BRIEF
Filter the entries that follow, copying every line in which the word "Switch" appears.

Stored data entries

· · · · ·

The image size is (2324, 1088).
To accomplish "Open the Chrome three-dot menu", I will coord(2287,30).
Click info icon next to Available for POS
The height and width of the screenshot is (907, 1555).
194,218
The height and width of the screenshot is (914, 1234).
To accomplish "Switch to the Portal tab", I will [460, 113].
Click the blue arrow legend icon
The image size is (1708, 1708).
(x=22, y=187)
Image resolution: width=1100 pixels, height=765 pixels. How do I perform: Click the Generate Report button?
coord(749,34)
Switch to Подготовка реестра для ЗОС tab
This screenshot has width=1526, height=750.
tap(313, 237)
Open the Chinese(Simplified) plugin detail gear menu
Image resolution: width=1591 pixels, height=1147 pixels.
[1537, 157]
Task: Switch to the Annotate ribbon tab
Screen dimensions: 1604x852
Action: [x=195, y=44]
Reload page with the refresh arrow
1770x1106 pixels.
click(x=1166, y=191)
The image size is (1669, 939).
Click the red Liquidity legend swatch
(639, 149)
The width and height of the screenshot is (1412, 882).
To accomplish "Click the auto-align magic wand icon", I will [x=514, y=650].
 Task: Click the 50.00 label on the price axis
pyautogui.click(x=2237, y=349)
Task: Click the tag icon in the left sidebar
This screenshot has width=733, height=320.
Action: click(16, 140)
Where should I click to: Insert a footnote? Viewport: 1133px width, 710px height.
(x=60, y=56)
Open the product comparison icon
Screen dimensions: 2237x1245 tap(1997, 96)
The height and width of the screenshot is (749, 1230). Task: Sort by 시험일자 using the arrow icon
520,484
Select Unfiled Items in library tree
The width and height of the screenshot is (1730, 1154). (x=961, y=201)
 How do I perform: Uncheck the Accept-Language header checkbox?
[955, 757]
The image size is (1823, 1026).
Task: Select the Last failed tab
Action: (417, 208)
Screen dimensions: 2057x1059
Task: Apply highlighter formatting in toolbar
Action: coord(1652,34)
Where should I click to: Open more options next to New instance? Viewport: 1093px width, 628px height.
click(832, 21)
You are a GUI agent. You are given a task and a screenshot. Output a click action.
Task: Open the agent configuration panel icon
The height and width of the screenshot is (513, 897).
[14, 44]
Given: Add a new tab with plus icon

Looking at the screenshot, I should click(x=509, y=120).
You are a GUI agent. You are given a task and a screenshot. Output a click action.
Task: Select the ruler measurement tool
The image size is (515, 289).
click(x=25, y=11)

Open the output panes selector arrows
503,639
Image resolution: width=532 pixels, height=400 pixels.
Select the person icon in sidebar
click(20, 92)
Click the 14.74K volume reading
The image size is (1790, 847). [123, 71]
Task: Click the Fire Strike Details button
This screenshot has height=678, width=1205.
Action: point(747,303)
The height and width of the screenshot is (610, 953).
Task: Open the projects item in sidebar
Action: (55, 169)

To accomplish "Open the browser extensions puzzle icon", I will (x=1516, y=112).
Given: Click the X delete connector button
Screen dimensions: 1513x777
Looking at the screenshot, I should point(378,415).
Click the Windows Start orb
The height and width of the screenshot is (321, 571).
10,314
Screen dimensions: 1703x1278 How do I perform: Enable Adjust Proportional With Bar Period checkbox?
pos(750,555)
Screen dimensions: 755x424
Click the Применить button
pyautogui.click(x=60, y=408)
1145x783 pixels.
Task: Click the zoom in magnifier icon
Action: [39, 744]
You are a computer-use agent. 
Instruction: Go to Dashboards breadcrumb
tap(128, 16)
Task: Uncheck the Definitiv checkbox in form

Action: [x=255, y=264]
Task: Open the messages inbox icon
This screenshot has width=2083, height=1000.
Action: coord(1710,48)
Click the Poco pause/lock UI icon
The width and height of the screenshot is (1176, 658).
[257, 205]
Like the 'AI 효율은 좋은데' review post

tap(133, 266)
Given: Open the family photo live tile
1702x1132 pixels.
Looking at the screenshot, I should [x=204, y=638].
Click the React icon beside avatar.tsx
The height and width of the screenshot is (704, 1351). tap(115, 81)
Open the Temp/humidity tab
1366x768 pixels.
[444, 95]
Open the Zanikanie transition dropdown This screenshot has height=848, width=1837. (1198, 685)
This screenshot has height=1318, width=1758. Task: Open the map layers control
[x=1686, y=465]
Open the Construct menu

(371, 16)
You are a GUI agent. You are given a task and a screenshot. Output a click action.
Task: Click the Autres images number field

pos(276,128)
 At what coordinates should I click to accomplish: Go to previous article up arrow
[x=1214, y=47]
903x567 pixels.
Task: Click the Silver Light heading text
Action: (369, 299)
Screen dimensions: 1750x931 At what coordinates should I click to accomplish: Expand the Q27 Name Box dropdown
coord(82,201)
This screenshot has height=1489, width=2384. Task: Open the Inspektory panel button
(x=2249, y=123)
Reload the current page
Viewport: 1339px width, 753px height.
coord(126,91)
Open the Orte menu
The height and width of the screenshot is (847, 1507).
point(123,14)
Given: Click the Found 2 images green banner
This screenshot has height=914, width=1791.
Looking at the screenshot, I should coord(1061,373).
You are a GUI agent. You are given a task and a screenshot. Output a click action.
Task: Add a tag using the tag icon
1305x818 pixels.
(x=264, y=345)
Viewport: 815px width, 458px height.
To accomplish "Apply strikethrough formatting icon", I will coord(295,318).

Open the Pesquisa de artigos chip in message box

· · · · ·

RESPONSE FOR THIS EXERCISE
To accomplish "Switch to the Portal tab", I will [460, 113].
Switch to Подготовка реестра для ЗОС tab
Task: Switch to the Annotate ribbon tab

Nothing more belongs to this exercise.